100 days to save 8 million lives: how a new kind of personal manufacturing system is transforming global pandemic response
CEPI’s 100-day mission reframes pandemic preparedness around a single, uncompromising metric: speed at global scale. Modelling shows that if safe, effective vaccines can be developed, manufactured, and deployed within 100 days of an outbreak, more than eight million lives could be saved in a future pandemic. Achieving this goal, however, requires more than faster biology. It demands a fundamental shift in how vaccines are designed, manufactured and distributed worldwide.
Historically, vaccine development and manufacturing have been optimised for efficiency at scale, relying on centralised facilities, long technology-transfer cycles and late-stage process definition. While this model has delivered remarkable successes, it is structurally incompatible with a rapid, equitable pandemic response. The bottlenecks are now well understood: manufacturing risks that emerge too late, clinical processes that fail to translate to commercial reality and global supply chains that concentrate production capacity far from where vaccines are ultimately needed, particularly in low- and middle-income countries (LMICs).

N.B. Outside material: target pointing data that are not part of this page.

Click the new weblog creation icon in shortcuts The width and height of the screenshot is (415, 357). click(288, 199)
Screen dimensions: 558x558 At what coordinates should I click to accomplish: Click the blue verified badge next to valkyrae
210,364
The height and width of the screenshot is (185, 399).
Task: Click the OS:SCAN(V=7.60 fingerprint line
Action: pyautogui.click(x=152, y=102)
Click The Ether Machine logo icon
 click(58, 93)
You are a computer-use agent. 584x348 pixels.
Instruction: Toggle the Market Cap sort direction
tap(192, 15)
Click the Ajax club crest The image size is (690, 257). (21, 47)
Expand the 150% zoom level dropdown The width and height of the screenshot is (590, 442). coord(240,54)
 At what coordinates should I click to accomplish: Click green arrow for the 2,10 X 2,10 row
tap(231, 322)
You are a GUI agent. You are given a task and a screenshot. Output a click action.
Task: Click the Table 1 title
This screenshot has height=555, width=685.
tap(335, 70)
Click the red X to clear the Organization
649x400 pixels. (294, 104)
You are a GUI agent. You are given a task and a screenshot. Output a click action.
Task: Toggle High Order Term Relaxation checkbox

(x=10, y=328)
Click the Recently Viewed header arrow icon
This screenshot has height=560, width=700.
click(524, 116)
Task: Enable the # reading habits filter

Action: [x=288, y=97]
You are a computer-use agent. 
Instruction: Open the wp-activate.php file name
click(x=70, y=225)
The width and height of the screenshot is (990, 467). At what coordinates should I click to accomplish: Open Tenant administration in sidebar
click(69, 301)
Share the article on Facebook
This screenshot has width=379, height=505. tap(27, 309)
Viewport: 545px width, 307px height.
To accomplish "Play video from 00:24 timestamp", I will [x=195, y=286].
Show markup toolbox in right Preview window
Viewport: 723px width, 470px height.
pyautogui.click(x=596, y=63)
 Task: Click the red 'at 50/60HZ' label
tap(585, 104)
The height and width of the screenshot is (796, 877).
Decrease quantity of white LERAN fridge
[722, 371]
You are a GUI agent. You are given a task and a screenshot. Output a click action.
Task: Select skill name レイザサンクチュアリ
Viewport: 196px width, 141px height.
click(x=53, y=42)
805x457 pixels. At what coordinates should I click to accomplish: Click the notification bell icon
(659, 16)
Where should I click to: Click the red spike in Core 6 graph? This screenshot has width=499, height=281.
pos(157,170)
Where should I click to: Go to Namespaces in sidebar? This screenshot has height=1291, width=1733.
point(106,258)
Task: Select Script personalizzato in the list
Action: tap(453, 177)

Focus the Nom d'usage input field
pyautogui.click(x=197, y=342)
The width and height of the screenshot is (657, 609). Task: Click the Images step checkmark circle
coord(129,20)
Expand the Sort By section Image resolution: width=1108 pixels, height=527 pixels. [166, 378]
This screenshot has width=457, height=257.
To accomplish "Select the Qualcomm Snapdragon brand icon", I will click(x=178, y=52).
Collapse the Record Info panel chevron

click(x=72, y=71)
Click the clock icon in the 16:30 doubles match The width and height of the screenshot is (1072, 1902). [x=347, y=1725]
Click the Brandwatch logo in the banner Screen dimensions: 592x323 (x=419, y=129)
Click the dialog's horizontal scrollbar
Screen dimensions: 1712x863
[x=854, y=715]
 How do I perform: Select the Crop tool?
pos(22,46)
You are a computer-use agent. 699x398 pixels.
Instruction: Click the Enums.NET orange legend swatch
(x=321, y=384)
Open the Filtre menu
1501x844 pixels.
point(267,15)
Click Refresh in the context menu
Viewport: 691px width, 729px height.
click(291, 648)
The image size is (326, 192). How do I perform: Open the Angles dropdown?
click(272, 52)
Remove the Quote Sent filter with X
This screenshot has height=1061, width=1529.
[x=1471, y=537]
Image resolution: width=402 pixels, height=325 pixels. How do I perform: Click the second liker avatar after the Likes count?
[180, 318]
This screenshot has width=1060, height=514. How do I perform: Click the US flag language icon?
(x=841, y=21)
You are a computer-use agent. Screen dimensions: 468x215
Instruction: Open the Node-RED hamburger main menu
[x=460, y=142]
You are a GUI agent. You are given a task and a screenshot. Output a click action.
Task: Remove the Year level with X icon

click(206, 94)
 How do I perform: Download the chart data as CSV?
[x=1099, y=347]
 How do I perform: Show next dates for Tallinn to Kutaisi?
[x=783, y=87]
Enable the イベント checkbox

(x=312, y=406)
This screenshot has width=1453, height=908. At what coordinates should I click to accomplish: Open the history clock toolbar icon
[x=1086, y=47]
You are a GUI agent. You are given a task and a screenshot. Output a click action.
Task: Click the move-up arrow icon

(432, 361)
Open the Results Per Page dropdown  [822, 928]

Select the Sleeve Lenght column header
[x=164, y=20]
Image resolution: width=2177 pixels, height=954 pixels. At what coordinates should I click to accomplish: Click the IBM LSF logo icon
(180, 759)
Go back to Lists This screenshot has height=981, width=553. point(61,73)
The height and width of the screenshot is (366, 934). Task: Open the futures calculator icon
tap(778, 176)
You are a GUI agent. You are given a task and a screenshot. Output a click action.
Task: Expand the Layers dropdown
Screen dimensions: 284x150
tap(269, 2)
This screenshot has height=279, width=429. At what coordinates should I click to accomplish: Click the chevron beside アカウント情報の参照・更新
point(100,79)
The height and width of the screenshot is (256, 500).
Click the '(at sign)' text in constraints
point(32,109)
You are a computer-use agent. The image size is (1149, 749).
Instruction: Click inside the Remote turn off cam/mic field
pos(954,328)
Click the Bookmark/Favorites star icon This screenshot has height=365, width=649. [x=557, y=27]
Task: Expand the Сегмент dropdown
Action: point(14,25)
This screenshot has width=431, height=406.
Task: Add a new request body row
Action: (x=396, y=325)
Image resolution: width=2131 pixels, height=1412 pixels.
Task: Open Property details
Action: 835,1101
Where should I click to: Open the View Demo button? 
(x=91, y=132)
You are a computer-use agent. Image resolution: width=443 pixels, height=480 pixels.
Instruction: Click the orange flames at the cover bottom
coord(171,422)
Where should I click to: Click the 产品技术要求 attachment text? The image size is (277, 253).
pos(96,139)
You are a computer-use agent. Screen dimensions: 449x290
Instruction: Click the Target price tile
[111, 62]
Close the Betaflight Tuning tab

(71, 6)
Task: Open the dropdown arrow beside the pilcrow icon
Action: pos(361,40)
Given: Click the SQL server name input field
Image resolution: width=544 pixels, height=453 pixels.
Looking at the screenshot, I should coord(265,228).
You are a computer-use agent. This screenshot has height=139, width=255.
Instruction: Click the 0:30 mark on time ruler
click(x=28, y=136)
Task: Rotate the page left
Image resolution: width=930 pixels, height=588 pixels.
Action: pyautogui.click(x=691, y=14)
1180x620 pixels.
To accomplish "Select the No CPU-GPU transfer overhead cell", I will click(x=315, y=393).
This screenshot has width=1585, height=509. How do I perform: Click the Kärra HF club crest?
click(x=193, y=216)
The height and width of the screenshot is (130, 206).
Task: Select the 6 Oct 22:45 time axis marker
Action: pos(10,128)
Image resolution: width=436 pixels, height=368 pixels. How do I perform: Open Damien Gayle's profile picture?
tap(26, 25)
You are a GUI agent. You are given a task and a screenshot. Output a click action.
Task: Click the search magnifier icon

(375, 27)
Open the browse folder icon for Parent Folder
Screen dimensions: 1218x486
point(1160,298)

Regulatory experience consistently shows that failures in product quality and manufacturability dominate late-stage setbacks. These failures are not simply technical; they are systemic. Product quality cannot be tested into existence at the end of development—it is the emergent outcome of an entire manufacturing system. Biological attributes and process variables are deeply interdependent, propagating across unit operations and scales. Traditional development approaches, focused on individual steps rather than whole systems, obscure these interactions and delay critical learning until speed is no longer possible.
This presentation introduces personal manufacturing as the new category that can deliver the 100 day mission, enabled by a connected network of Factory Development Systems and decentralised Smart Manufacturing Systems.
Personal manufacturing is not only about going faster; it is about going everywhere. Personal manufacturing elevates development into a system-level, production-grade environment where manufacturability, control and scalability are engineered at source, not retrofitted later. Digital technology transfer between connected devices allows production processes to be distributed between devices.
By standardising manufacturing systems rather than individual facilities, this approach enables decentralised, high-quality vaccine production suitable for deployment in LMICs, reducing dependence on fragile global supply chains and shortening the path from outbreak to immunisation. Manufacturing design space, control strategies and quality evidence are generated once and deployed many times, supporting rapid replication across geographies.
These systems are “kept warm” by being used for normal, everyday biomanufacturing yet be scaled to provide “rapid burst capacity” in a high demand situations. Most of all, these systems are affordable and allow truly equitable access to partners around the world.
This briefing shows how personal manufacturing makes the 100-day mission achievable in practice: revealing hidden risks early, enabling rapid and confident scale-out and aligning speed, quality and equity into a single engineered system.
In doing so, personal manufacturing is transforming pandemic response from a heroic global scramble into a repeatable, distributed capability capable of saving millions of lives when time matters most.